This time of year, there’s a lot of snark about the Hanuka taking up an ideological cudgel against the fanatic Maccabees. Some of the discussion relies on the ambivalence tending towards hostility expressed in the Bavli towards this minor festival and against the Hasmoneans, who were the successors of the Maccabees. “In Praise of the Hasmoneans: Chanukah Beyond Rabbinic Literature” by Ophir Münz-Manor is a particularly excellent corrective. Münz-Manor tracks the place of Hanuka and the Hasomoneans in late antique and medieval piyyut and situates the form of piyyut in tension with the rabbinic class and its concerns. Maybe the Hasmoneans were not so bad after all.
This is the conclusion to his post, which you can read here at Gemara:
The overall picture that emerges reveals that the Hasmoneans were well represented and even celebrated by the payytanim, and presumably by the congregations in which the piyyutim were performed. This is significantly different from the way the Hasmoneans are represented in classical rabbinic literature. How might we account for this disparity?
It is possible that the figuration of the Hasmoneans in piyyut and their relative absence in rabbinic texts indeed reflects a different ideological stance, though this cannot be easily ascertained. Some scholars have recently argued that the payytanim belonged to or identified with priestly circles, and therefore promoted priestly themes in piyyut, including the importance of the Hasmoneans, who served as priests.
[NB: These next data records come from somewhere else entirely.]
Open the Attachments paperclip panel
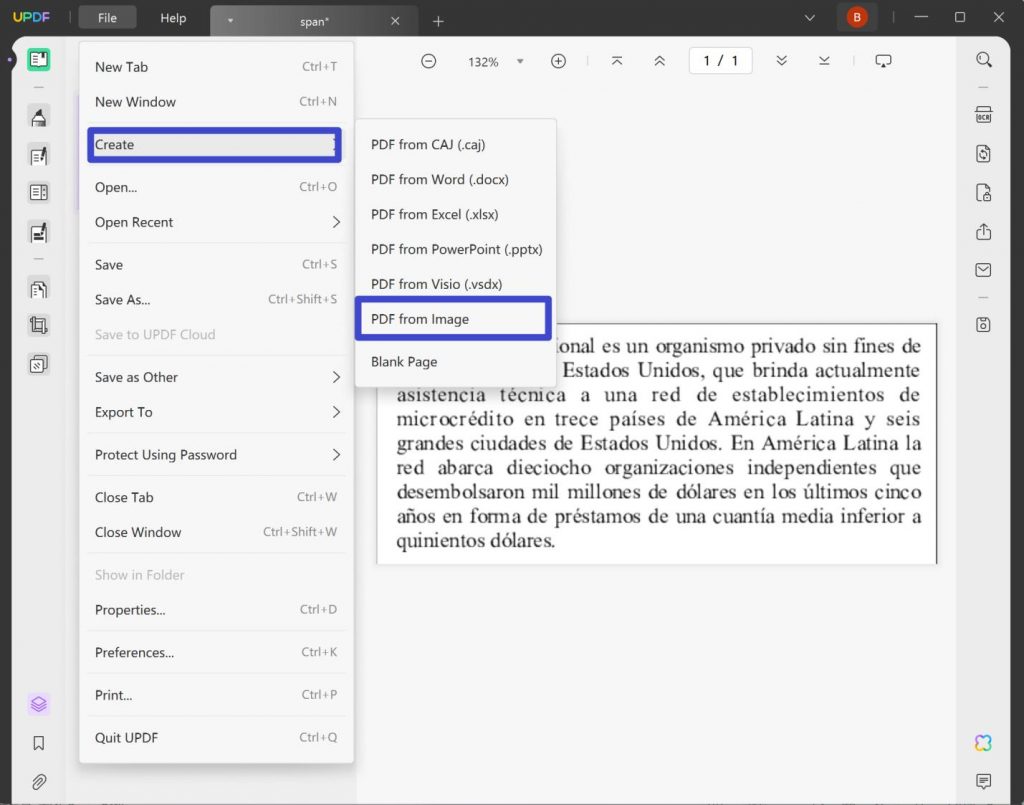This screenshot has width=1024, height=805. (x=39, y=782)
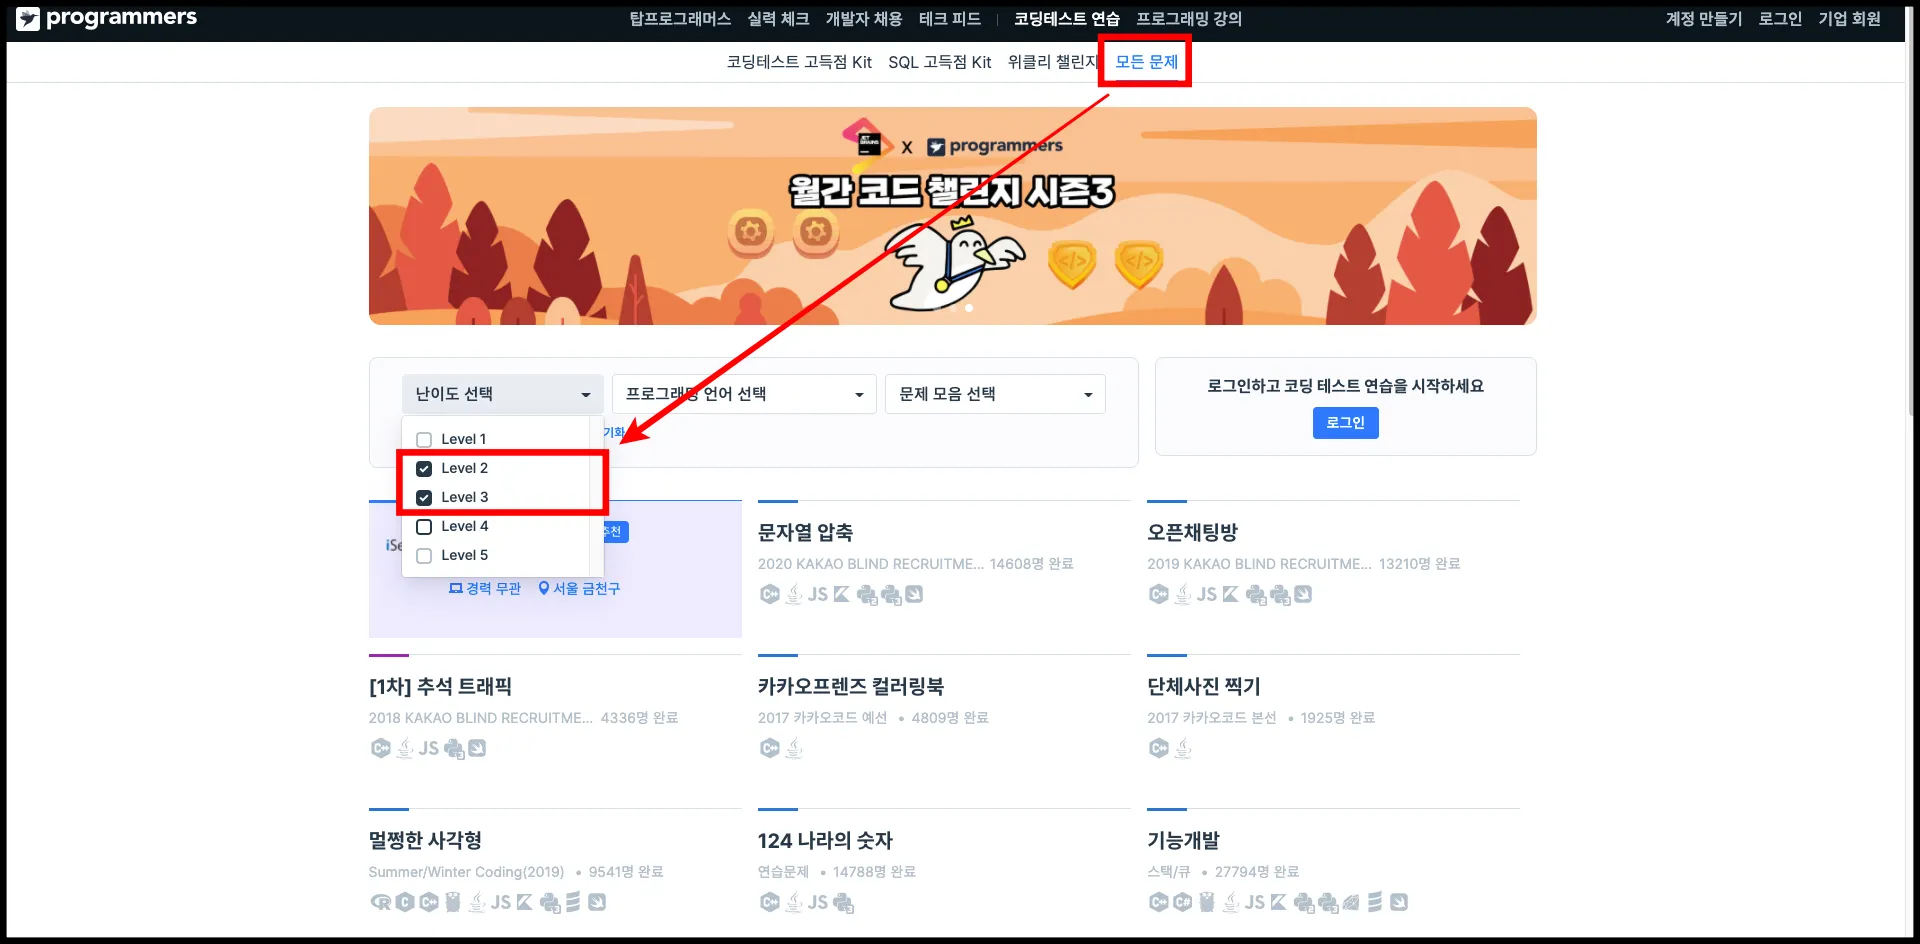Click the JS icon under 오픈채팅방
This screenshot has width=1920, height=944.
pyautogui.click(x=1207, y=594)
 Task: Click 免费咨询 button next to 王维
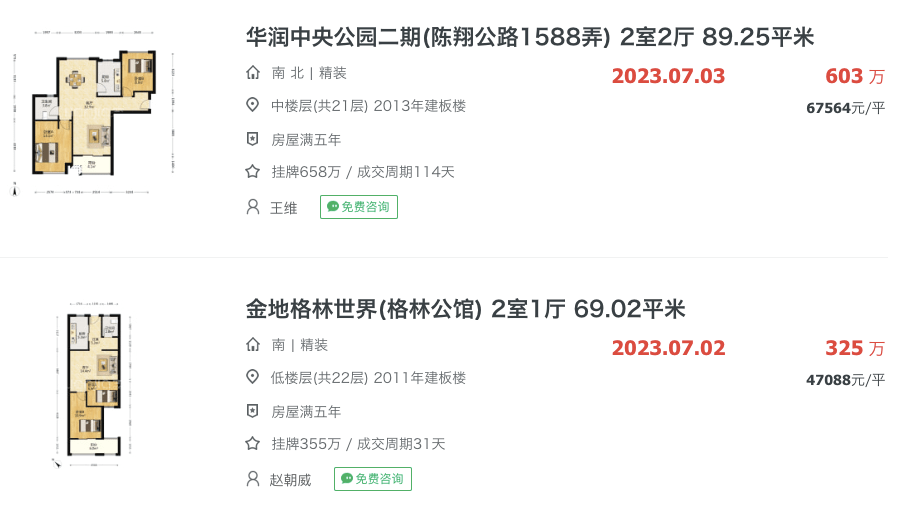[359, 207]
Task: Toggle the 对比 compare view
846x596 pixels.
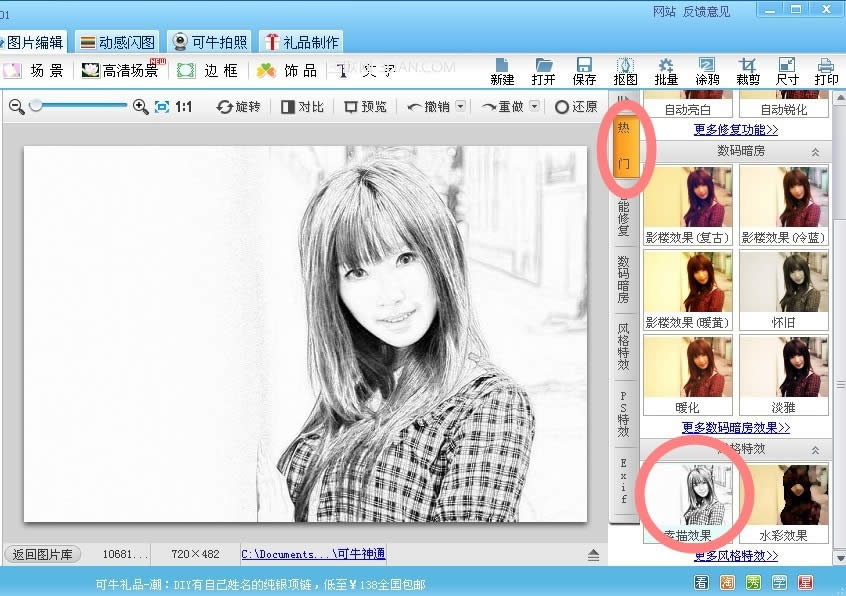Action: [302, 107]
We must also remember that the payytanim were not merely singing rabbis. Although they shared many beliefs and practices with the rabbis, their social role, their artistic interests, and the synagogal context in which they functioned, were distinct from the rabbis and their study halls. Other para-rabbinic groups existed, such as the meturgamanim(translators) who offered expanded version of the Bible in Aramaic, as well as magicians and mystics, which scholars of late antique Jewry tend to overlook or downplay.